Soy Contra el Blogueo Económico

[Beto Vianna]

Prólogo I

Já ouviu falar do caso da blogueira cubana? Pois é. Você e gente demais. Vezes demais. Por isso eu peço sua licença para, em nome do contexto e o contraste que o assunto merece, começar falando de outras coisas bem diferentes e só muito superficialmente parecidas com o caso da blogueira cubana.

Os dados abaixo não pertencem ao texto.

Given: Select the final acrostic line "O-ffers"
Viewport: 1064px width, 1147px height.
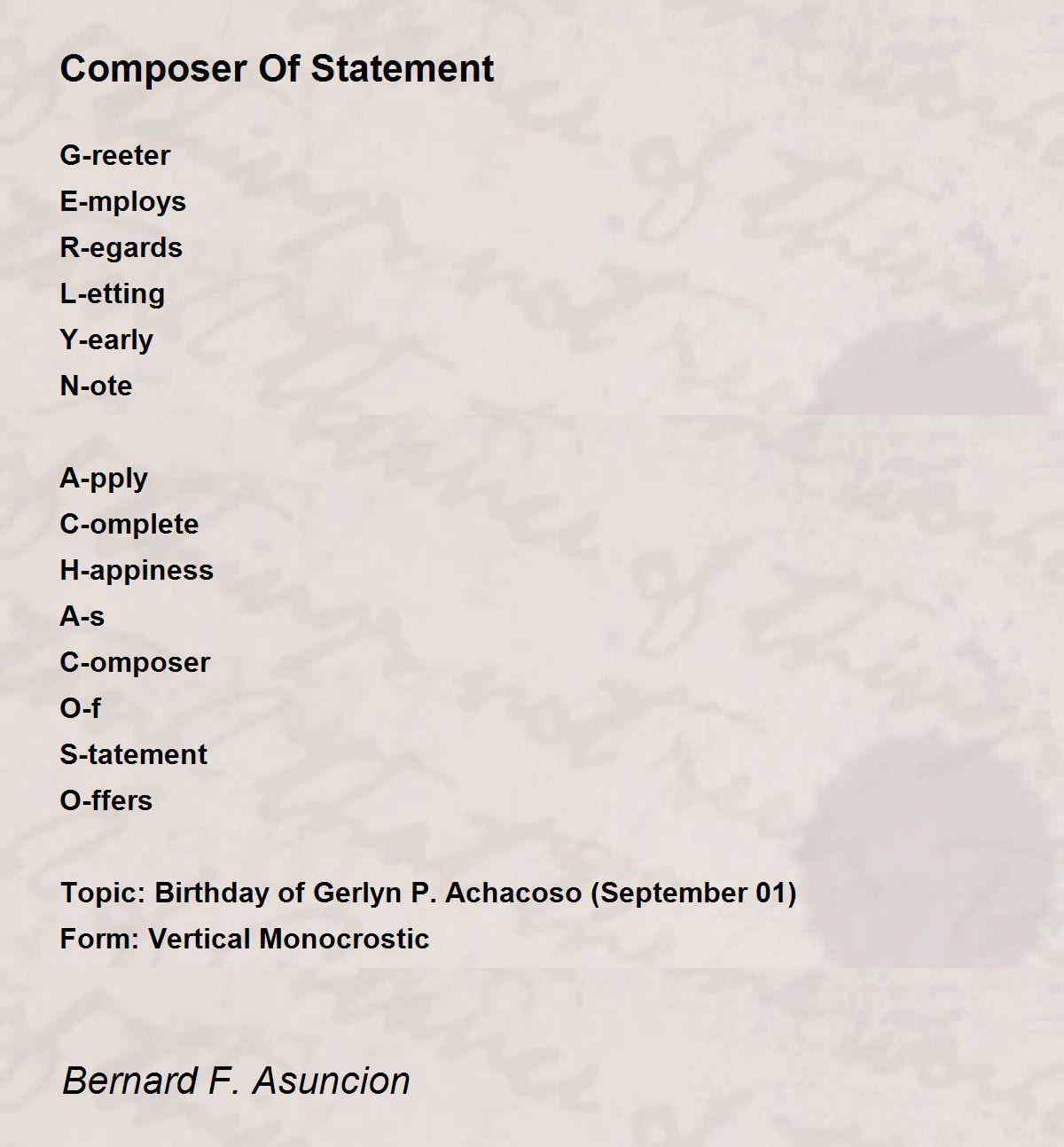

Em fevereiro deste ano, o Tribunal de Justiça de São Paulo decidiu que o blog Falha de S. Paulo vai continuar fora do ar. Como quase bem diz o nome, o blog parodia o jornalão da família Frias, satirizando, e daí, criticando, os muitos deslizes da Folha. Pois a Folha entrou na justiça com uma alegação comercial: a marca do blog espelhava a marca do jornal. Nem uma palavra sobre vozes silenciadas, sobre opiniões amordaçadas, o velho assunto da liberdade de expressão. Assunto tão velho que, deste texto em diante, me abstenho de repetir o maltratado termo.

Voltando um pouquinho no tempo, no dia 7 de dezembro passado, o “7D” não vingou. Era a data marcada pra entrar em vigor, na Argentina, a Ley de Medios, uma reforma agrária no terreno midiático, que garante cerca de um terço das frequências aos veículos sem fins lucrativos (como os comunitários e educacionais). O latifúndio tem seu maior representante no Clarín, uma espécie de Rede Globo hermana que, além de fazer circular o principal jornal do país, engole de 40 a 60% dos mercados de rádio, TV aberta e TV a cabo. É curioso não só o monopólio em si, mas o poder de fogo que um negócio desse tamanho dá ao negociante. Fogo suficiente pra deixar o 7D em banho-maria, apesar do apoio maciço da (ou o maciço restante da) sociedade argentina.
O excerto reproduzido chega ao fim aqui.